I think there's a way to do this, but I can't find it.
Building a new fill alongside the existing fill at each end of the Ky Lake bridge that the Delta Mariner knocked down last year. Did an existing topo of the slope going from the side of the existing causeway fill down under water to depth of about 30' at 250' from shore. Not a consistent slope, starts steep, flattens out, then drops off again, and also ties into shore at each end. Have to place geotextile fabric under a new rock fill out to the toe of the new fill, so I need to figure out the actual lengths of fabric it will take along the bottom slope to reach the toe of the new fill. I can drape a pline at each cross section along the bottom surface to create a set with 3d points on the surface, but can't figure out a way to make it report the total of the slope distances between the points for the length of the line. I can create a profile on the same lines, but it still will station using horizontal distances.
Any ideas?
Not sure in your situation, but under Settings, Units Settings, Distance Mode you can select Horizontal or Slope. I'd give that a try and see if it works.
Ken
Already tried that, doesn't return slope distances in a report though.
Looked at creating report definitions, but that's a little deep for me.
From the menu - Reports/Geometry Inquiry or Reports/User defined/Geometry Report.
Hope this is what you need.
I called Trimble/Terramodel tech support about this very thing. Terramodel won't label slope distances, despite there being a setting. They were uninterested in providing a fix for this.
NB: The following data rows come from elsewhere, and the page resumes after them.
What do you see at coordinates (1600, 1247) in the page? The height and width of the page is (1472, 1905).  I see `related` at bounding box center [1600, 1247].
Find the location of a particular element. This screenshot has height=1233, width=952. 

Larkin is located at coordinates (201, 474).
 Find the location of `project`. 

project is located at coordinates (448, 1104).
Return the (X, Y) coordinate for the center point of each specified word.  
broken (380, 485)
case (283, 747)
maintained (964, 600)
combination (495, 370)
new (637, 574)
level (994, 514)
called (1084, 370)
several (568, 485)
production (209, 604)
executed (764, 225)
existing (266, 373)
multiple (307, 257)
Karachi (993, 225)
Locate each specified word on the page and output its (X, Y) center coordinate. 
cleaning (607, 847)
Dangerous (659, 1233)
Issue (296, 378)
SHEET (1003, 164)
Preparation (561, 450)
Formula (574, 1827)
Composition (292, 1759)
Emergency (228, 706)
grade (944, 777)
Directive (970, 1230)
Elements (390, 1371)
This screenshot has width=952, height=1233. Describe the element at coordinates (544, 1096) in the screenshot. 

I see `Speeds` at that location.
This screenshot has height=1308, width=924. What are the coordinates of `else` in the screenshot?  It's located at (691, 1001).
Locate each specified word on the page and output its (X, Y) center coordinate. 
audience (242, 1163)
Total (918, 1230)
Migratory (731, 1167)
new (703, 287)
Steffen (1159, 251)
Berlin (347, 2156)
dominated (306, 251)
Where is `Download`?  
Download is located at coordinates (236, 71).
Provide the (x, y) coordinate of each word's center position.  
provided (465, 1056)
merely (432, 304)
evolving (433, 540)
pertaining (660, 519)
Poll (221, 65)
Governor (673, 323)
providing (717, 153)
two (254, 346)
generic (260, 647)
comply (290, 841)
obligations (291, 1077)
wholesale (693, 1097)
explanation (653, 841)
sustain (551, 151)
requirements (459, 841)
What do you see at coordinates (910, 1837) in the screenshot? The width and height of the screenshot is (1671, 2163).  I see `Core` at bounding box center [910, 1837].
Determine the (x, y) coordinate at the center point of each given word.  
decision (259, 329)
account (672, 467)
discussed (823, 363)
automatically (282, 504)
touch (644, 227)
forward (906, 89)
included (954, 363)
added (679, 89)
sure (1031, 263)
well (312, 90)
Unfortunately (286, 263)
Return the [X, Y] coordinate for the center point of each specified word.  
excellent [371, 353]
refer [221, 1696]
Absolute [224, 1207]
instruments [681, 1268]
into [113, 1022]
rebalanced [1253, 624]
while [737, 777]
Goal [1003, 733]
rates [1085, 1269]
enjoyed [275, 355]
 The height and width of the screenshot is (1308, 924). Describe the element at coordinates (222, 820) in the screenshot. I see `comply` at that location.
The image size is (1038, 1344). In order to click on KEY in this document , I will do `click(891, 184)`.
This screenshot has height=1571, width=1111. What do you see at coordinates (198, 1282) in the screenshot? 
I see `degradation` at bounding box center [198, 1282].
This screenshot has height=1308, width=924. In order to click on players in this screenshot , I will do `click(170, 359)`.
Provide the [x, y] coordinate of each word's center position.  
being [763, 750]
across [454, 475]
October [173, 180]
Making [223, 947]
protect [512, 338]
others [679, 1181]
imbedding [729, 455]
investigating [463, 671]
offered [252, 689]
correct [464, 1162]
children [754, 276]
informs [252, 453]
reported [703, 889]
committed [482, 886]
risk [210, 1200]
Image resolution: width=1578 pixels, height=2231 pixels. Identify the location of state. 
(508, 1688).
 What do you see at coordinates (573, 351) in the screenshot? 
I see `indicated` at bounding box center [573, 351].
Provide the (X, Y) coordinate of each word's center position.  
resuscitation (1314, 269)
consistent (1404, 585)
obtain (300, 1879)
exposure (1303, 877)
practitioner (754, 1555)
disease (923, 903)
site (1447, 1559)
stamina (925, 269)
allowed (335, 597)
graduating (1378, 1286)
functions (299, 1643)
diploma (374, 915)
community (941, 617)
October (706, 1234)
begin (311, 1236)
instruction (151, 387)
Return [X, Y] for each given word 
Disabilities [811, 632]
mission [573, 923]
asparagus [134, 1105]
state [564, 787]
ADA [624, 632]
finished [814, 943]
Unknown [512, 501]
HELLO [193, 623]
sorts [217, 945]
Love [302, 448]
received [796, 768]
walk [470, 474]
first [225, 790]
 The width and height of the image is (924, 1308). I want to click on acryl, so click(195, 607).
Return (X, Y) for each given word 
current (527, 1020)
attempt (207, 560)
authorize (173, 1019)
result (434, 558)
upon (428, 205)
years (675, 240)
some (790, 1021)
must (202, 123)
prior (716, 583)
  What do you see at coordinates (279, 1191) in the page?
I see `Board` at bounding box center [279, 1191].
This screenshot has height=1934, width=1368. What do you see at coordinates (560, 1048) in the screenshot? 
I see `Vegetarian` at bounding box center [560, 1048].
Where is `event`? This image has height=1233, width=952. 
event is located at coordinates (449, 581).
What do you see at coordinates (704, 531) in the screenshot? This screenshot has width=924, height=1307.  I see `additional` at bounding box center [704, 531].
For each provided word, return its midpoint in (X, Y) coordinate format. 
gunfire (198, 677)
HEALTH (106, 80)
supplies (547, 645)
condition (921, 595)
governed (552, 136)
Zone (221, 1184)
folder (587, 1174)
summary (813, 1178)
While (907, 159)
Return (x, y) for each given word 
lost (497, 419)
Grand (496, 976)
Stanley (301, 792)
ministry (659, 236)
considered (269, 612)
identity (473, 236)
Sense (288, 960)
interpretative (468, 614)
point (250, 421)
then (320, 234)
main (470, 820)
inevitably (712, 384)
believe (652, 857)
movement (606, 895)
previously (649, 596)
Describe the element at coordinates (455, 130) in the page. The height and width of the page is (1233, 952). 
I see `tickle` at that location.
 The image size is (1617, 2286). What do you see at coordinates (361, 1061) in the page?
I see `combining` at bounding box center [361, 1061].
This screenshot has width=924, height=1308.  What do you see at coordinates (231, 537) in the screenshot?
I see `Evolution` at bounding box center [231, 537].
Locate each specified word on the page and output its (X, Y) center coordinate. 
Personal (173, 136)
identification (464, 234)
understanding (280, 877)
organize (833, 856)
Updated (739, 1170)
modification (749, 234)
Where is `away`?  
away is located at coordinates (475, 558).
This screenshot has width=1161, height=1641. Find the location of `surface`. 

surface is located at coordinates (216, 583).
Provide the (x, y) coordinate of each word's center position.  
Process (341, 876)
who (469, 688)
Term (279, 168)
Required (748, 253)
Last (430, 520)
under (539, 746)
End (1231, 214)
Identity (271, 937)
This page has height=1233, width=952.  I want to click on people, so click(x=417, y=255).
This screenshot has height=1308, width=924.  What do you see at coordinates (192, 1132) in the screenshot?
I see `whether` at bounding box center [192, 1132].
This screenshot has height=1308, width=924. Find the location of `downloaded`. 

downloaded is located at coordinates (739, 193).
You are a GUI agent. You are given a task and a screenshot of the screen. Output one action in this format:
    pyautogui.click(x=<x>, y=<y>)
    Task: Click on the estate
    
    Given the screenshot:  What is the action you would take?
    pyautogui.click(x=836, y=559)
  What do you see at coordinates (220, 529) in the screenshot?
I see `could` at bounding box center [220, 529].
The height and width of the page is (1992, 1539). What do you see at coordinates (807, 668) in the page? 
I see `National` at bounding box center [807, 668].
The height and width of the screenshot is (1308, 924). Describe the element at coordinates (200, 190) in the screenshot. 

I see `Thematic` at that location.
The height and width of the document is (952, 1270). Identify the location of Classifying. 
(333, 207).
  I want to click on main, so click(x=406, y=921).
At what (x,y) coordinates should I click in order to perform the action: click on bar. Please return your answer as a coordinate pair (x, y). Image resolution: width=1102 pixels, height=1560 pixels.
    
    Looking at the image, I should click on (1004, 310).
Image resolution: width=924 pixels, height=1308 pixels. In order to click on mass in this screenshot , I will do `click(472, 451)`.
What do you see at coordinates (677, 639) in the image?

A little off subject but, did you ever get up and going on TBC? I am in the middle of a software change. C3D is more than I need and doesn't do GPS Static processing. I have been looking into Carlson and TBC. Surely between the two I can do just about anything. BTW, I was cced on an email recently regarding a little inquiry for some geometry. Give me a shout out if I can facilitate gathering any information you may need.
Assuming the lines you are working on are straight.
One way is to convert the line you are wanting to measure to a set (to ensure it has points).
Copy the line and points to a different location.
Rotate the line to a due east-west direction.
Then export those points and reimport them with the eastings left alone and swap the elevation into the northings column. Put a constant arbitrary value in the northings column.
This should get a line that looks like a profile, but in the plan view and the total length of the line is the length you are after.
In effect you have rotated the line 90 degrees along the east-west axis.
I'm sure that there is a proper command to give you the data you are after but this will get you out of trouble in the short term.
Seb,
See my comment to 'Eddy'.
I like your work around, but GC10.tml is a bit simpler.
Regards,
Jerry
I had thought about that, but there are a bunch of lines so it would be quite a chore. Gonna take Jerry up on his offer.
Sorry Jerry, I wasn't aware that you guys operated in the US market. Those GC commands have (and continue to be) been a fantastic help to us.
Cheers Seb
Seb,
Does this mean you have seen or used them before?
Jerry
I looked at TBC, but from the demo I got there were several things it wouldn't do that Terramodel will, especially in creating complicated MC models. They were really pushing the feature of building models from plan cross sections, but I have yet to see a set of plan cross sections that were either correct enough, or detailed enough, to actually build a road by. Didn't look very Surveyor friendly at all for boundary work.
All I needed on the alignment thing was some coordinates to create the cross street centerlines. JP wouldn't give them to me, RM never did grasp what I needed, Angie tried but we couldn't open the files, finally got put in touch with somebody at JJR that may have understood it, supposed to try to get me something Monday.